Stan3 - enable underscores in numbers

Hi, would it be possible to “enable” underscores in numbers, which would be just ignored by the compiler (Stan->C++).

Currently in python this is a nice and handy property.

10000 :: 100000 :: 1000000

vs

10_000 :: 100_000 :: 1_000_000

see https://www.python.org/dev/peps/pep-0515/

2 Likes

We won’t be doing that for Stan 2, but @seantalts is in charge of the Stan 3 language and @Matthijs is building it.

We’d need a fuller spec than this. Can they show up anywhere and in any quantity within floating point and int?
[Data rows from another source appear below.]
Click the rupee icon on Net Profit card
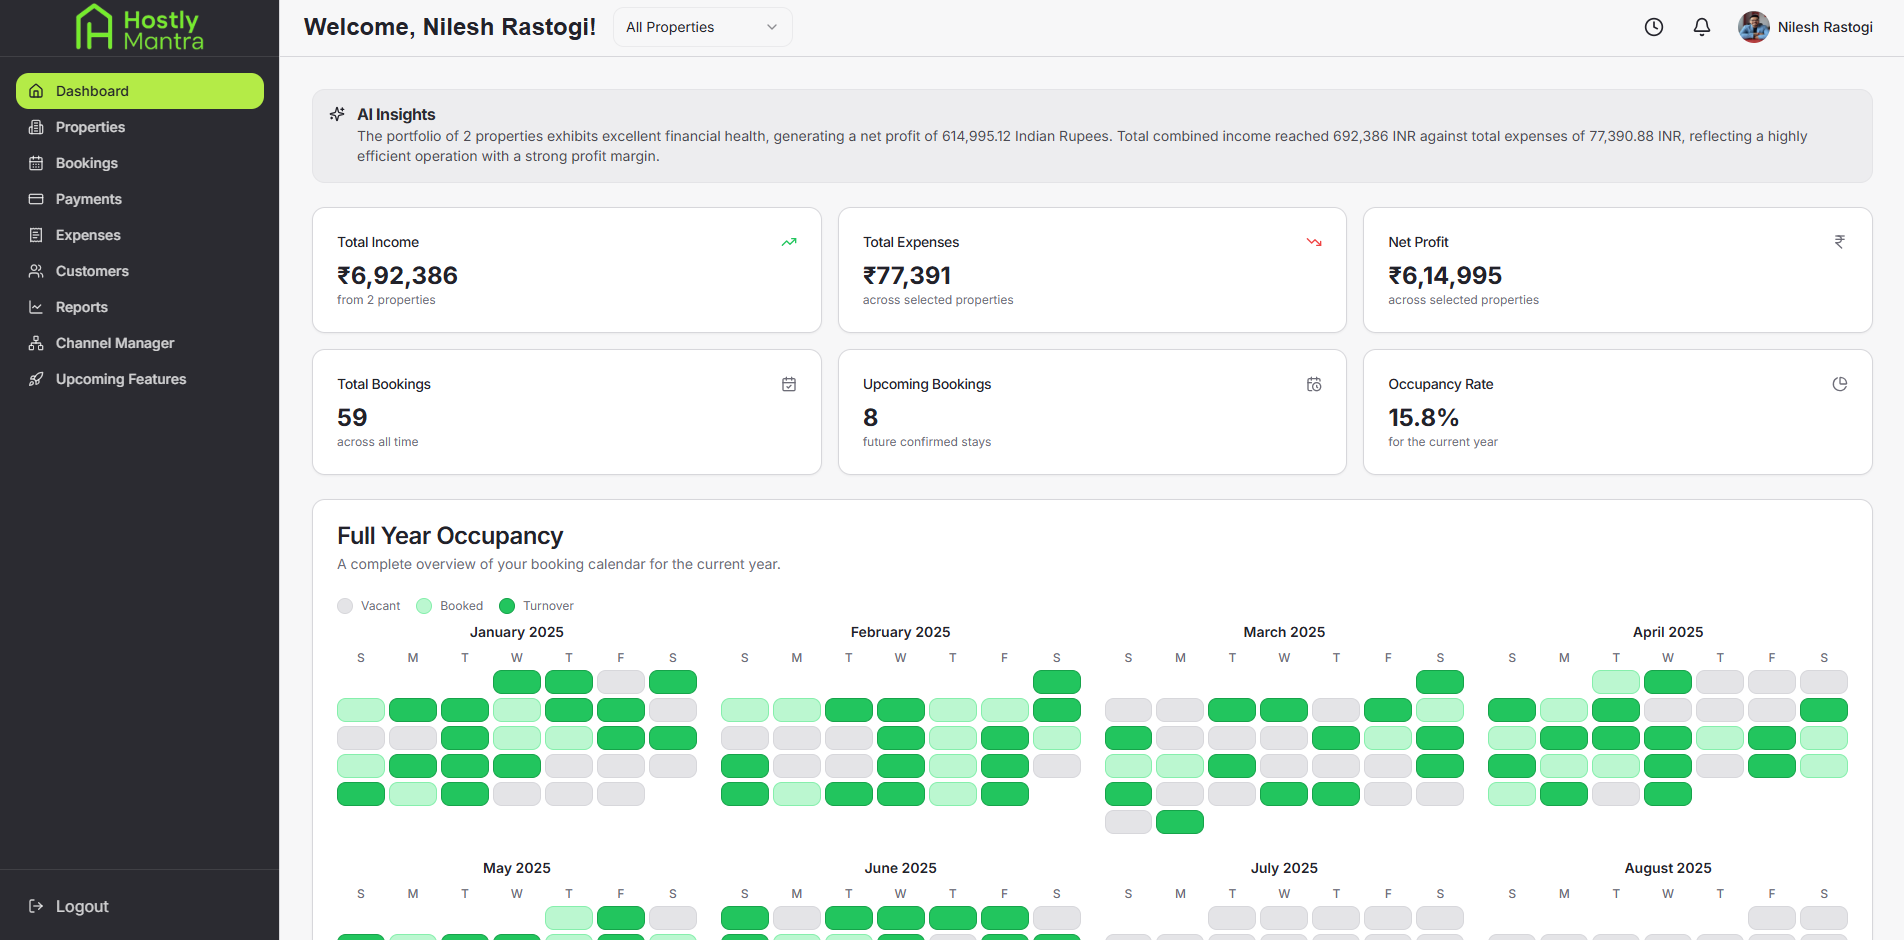The image size is (1904, 940). point(1840,241)
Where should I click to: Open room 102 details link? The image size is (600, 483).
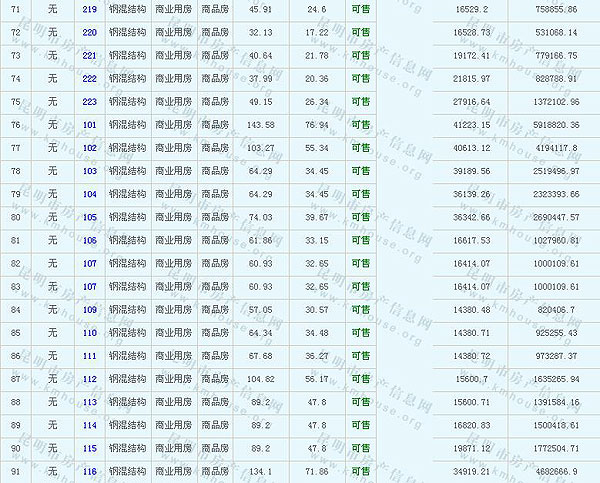coord(90,147)
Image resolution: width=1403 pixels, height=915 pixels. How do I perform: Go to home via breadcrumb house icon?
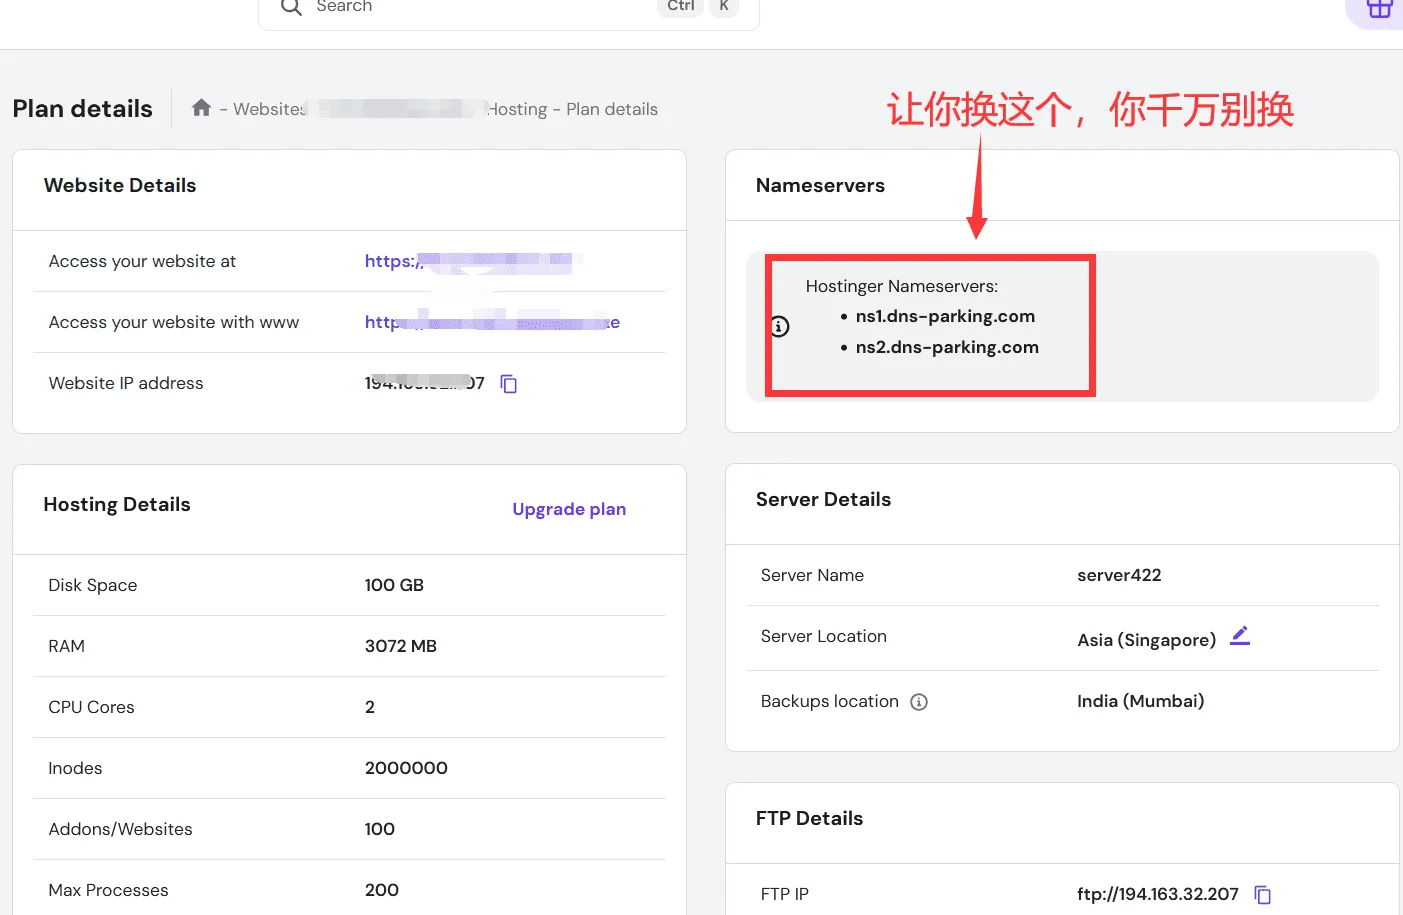pos(201,108)
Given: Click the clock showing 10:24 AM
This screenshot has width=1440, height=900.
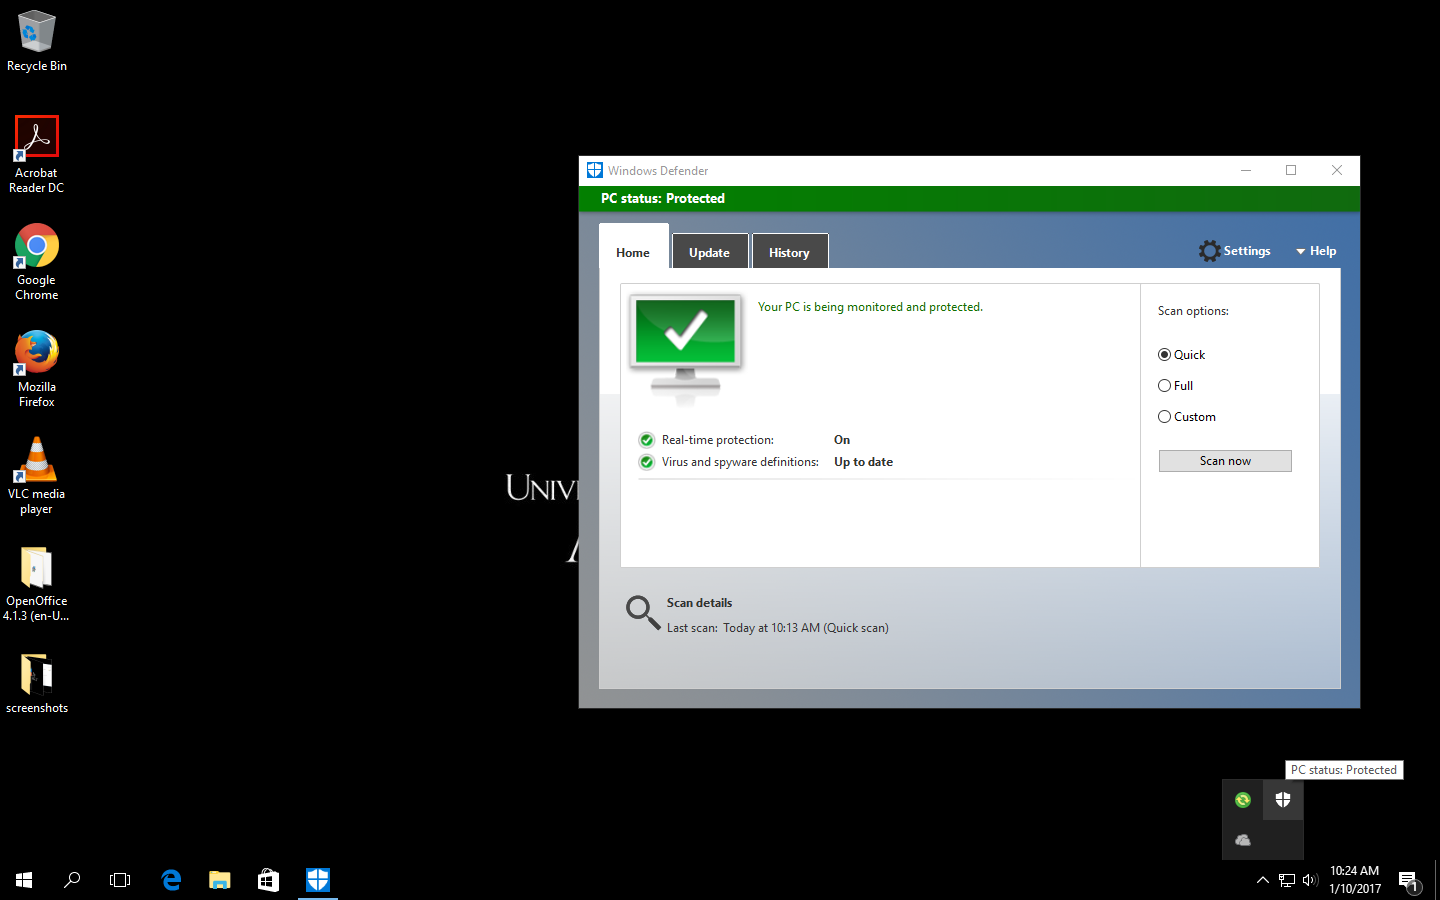Looking at the screenshot, I should coord(1354,880).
Do we allow any of:

10_00
_0_.1_0_________
_0__
_1._e__+32_
3_._1_4_

I think OCaml does the same thing, but I’m not sure the extent of it because I’m reading a textbook that’s understandably remaining a bit vague w.r.t. the spec.

In python 3:

Leading or trailing underscores are not allowed. This also includes before and after decimal . and e in scientific format.

So these won’t be valid in python

_0_.1_0_________
_0__
_1._e__+32_
3_._1_4_

Also, only one underscore is allowed.

Both int and floating point can have underscores in them.

For Stan we could also use C++14 way using

from PEP 515 – Underscores in Numeric Literals | peps.python.org

C++14 introduces apostrophes for grouping (because underscores introduce ambiguity with user-defined literals), which is not considered because of the use in Python’s string literals. [1]

http://www.open-std.org/jtc1/sc22/wg21/docs/papers/2013/n3499.html

I think common use cases would be

1_000_000
0.123_456
123_456.789_012
0.123_456e+5

Thanks. The issue should have a clean spec of what is and isn’t allowed in terms of a grammar.

Let’s see what @seantalts has to say before including this. For Stan, the apostrophe is also the unary postfix transposition operator.

I use this feature all the time in Python code. It improves readability
a lot. It’s nice to be able to tell at a glance that a number is 100_000
rather than 10_000.

I love the underscore separator, I think it would be great to add to Stan 3. Agreed we can’t use the apostrophe. Should be a very simple, backwards-compatible change.

2 Likes

It’s very easy for me to implement. Would be a straightforward change in the lexer. It doesn’t even need to touch the parser. Just let me know a precise spec.

We’d need to change the parser to emit an AST that captures the underscore so we can pretty-print underscores back out. I think the spec is just that single underscores can appear in the middle of numbers (but not beginning or end, and for decimals not next to the dot) and they do nothing.

1 Like

The parser would automatically capture them, as the lexer just hands the string that a numeral matches on to the parser.

So: 10__000 is illegal? What about 1_0_0?

first: Illegal
second: legal

Thanks! And so they’re allowed in both integer and real numerals? What about in exponents if we use this floating point E notation? Like 1_0.7_1341E+33_3?

Yes, in both real and int

Valid

1 Like

That works too, we’ll have a translation step for literals then later on. Legal

Do you think it’s worthwhile to capture exactly the form of the user input? So we distinguish 1.0 from 1.00 from 1e+0?

I think of these separators as like an internal whitespace.

Here’s the precise spec for OCaml—is there a reason not to just follow that?

https://caml.inria.fr/pub/docs/manual-ocaml/lex.html

1 Like

I think it might be worthwhile - users may have reasons to prefer certain notations.